By what measure? By the client/market research I read, there's been quite a bit of dissatisfaction with much of the above. Whether the measures are business leader awareness, adoption rates, investment dollars or market buzz, the message is fairly consistent: CMMI and Six Sigma have been trending downward for years.

The results just haven't been there and business leaders have caught on. Remember when Six Sigma was roasted by both Dilbert and Fortune Magazine? That's when you know its a tipping point.

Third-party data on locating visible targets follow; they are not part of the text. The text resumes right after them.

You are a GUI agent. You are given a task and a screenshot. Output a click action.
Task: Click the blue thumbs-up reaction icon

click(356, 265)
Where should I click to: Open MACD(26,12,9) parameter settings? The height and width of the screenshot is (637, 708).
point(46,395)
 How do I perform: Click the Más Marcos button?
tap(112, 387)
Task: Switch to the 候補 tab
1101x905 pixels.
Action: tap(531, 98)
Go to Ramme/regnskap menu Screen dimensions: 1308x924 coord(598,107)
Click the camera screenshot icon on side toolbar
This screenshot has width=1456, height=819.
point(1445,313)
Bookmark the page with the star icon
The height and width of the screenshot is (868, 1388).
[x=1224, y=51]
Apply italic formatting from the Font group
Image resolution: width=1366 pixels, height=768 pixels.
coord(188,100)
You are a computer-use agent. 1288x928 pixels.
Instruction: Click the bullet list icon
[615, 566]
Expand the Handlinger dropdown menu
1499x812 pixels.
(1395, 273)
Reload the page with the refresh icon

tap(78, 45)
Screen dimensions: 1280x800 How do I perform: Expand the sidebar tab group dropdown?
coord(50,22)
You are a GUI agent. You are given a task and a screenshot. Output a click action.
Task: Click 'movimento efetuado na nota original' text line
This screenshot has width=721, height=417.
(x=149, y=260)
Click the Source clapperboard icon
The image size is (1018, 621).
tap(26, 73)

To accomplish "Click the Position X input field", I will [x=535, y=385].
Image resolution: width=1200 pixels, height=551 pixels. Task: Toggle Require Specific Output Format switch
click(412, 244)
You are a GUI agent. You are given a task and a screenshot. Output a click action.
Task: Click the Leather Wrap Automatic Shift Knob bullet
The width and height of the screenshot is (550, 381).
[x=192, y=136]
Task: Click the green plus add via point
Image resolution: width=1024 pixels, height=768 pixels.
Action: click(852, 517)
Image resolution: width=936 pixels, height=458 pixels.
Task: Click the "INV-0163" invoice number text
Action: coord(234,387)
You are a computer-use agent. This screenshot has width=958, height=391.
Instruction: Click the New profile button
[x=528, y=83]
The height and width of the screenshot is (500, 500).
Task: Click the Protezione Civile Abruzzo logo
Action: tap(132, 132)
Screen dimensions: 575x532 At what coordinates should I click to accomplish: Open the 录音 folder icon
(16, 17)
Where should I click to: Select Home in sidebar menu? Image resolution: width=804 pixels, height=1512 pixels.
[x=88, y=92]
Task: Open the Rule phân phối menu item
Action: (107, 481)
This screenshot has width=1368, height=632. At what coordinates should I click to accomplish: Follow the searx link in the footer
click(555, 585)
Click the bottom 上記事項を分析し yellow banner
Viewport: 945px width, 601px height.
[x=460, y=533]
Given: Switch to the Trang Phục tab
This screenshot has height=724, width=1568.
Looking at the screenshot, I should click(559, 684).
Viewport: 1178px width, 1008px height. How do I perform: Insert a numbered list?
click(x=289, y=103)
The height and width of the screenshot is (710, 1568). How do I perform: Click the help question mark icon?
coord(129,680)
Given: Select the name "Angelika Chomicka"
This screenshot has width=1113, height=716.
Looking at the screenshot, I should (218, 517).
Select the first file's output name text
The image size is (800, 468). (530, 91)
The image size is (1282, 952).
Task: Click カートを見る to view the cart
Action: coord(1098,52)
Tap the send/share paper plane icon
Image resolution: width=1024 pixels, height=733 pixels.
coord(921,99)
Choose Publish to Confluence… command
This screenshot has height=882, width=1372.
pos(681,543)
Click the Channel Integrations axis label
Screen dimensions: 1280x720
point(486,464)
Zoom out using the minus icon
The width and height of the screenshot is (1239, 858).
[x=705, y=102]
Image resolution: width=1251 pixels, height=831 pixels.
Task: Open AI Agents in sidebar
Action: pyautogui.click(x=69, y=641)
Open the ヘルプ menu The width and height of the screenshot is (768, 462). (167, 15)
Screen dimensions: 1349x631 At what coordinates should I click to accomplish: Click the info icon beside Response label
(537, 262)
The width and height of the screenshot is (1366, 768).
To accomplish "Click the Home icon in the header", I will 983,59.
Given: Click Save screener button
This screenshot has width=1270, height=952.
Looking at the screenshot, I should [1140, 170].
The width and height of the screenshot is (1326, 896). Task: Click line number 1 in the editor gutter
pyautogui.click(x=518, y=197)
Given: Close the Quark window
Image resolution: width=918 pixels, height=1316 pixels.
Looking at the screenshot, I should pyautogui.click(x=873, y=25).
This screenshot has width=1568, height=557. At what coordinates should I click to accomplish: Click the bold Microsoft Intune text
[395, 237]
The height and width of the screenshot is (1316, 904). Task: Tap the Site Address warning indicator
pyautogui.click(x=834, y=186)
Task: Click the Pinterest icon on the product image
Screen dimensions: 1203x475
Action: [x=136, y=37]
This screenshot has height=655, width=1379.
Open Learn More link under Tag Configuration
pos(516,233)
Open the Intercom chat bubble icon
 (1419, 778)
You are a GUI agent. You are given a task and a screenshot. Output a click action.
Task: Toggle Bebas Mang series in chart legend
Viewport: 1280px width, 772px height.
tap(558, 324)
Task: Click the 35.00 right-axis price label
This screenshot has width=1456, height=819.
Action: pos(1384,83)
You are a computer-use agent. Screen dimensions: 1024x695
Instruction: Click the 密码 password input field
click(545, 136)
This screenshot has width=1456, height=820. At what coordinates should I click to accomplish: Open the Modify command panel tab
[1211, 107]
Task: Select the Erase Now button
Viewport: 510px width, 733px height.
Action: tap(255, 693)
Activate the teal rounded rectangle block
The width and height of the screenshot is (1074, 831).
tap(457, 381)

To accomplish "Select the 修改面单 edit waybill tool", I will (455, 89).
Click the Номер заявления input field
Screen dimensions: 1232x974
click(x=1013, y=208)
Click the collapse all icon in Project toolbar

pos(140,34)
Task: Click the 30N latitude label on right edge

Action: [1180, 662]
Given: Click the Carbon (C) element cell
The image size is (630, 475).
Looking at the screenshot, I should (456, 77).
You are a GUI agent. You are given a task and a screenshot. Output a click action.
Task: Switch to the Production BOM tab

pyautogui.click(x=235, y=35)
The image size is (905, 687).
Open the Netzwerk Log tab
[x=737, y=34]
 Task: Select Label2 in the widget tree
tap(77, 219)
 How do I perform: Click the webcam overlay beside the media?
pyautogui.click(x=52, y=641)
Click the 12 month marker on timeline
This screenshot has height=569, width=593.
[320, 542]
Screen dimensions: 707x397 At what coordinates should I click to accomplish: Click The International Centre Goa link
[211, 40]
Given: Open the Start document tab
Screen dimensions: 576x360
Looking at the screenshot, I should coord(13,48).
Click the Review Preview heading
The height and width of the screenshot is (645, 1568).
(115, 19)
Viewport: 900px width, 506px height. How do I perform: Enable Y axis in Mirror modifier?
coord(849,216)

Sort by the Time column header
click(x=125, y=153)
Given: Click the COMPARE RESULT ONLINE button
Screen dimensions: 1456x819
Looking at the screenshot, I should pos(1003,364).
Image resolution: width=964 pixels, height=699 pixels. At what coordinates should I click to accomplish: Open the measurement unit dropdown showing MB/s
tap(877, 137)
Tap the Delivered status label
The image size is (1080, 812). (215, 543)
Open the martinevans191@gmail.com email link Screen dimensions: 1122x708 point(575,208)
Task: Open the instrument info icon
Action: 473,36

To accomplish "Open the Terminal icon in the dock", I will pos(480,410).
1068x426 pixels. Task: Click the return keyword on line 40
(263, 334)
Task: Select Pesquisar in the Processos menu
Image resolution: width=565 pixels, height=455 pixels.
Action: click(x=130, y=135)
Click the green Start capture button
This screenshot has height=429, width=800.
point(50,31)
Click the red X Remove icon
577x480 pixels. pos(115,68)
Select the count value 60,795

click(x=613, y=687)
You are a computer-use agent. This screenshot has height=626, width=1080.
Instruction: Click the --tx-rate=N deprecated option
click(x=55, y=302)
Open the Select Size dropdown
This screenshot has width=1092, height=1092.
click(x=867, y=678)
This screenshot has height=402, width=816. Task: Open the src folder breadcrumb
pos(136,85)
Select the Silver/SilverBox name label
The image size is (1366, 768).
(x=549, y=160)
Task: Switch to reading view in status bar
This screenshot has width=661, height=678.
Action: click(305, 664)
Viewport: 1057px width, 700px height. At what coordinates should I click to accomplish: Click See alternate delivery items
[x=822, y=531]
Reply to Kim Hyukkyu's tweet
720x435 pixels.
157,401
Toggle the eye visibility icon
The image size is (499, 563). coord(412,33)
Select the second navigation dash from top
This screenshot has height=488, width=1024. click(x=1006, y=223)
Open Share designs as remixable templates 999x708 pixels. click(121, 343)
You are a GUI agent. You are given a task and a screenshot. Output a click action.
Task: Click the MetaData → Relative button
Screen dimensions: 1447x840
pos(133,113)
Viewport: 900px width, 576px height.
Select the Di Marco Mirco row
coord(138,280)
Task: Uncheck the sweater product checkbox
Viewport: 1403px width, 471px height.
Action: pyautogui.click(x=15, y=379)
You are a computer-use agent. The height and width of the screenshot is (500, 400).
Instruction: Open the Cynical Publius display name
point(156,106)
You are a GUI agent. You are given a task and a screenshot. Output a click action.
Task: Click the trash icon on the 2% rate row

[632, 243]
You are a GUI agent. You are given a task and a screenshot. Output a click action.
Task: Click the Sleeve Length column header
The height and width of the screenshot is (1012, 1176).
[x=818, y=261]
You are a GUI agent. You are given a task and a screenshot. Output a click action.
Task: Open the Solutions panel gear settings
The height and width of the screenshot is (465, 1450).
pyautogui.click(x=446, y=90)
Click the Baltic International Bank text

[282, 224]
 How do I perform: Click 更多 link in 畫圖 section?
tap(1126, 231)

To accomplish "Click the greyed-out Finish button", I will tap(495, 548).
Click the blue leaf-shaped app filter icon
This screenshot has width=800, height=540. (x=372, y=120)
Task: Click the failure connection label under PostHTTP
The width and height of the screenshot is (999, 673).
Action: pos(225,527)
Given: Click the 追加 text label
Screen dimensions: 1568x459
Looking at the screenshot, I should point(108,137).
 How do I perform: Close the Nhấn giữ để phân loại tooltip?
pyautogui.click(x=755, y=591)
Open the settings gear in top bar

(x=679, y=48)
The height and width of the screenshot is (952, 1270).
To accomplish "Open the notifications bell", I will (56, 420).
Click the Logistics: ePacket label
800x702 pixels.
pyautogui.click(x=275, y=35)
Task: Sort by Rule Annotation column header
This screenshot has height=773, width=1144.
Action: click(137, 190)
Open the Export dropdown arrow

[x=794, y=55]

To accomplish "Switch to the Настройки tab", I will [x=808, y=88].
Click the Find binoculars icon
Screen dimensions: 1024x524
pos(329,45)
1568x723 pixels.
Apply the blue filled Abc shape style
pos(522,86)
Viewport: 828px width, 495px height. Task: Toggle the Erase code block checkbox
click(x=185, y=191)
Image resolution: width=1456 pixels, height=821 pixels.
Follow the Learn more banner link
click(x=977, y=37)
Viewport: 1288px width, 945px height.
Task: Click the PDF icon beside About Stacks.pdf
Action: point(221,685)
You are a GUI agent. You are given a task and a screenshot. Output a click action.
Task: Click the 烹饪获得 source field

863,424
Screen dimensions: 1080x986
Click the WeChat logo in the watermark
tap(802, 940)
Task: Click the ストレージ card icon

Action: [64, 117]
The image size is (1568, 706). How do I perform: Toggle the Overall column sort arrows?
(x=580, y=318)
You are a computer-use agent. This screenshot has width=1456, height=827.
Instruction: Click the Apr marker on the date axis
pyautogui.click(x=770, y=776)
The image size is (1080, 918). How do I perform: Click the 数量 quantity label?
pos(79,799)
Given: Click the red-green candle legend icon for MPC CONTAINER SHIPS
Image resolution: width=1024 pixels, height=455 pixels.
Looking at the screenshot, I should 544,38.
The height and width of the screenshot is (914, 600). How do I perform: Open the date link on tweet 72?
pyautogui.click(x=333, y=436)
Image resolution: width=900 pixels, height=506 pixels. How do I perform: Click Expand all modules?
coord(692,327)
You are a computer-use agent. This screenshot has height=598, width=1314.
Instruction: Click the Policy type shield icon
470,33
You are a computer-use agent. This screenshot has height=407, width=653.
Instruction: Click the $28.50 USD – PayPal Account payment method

The data points on CobiT are sparser and therefore harder to interpret but even an optimist has a tough time giving an assessment better than "flat line."

Relative credibility

Well as an ex auditor I would say COBIT certainly has a lot of credibility when used as an audit tool, and six sigma is good when used to do what six sigma does best. The dissatisfaction comes when they are used as silver bullets with a relatively shallow understanding. I've seen a COBIT "implementation" where senior management decided they would only use those parts that confirmed what they were already doing, and ignored the control objectives that you could drive a bus through. Result - no benefit. Likewise the IIA audit standards have credibility within the profession, but have less hype attached to them.

The issue with ITIL is that by not making best use of existing methods and ideas it wastes pages that would be better used to develop and communicate the core ITIL content.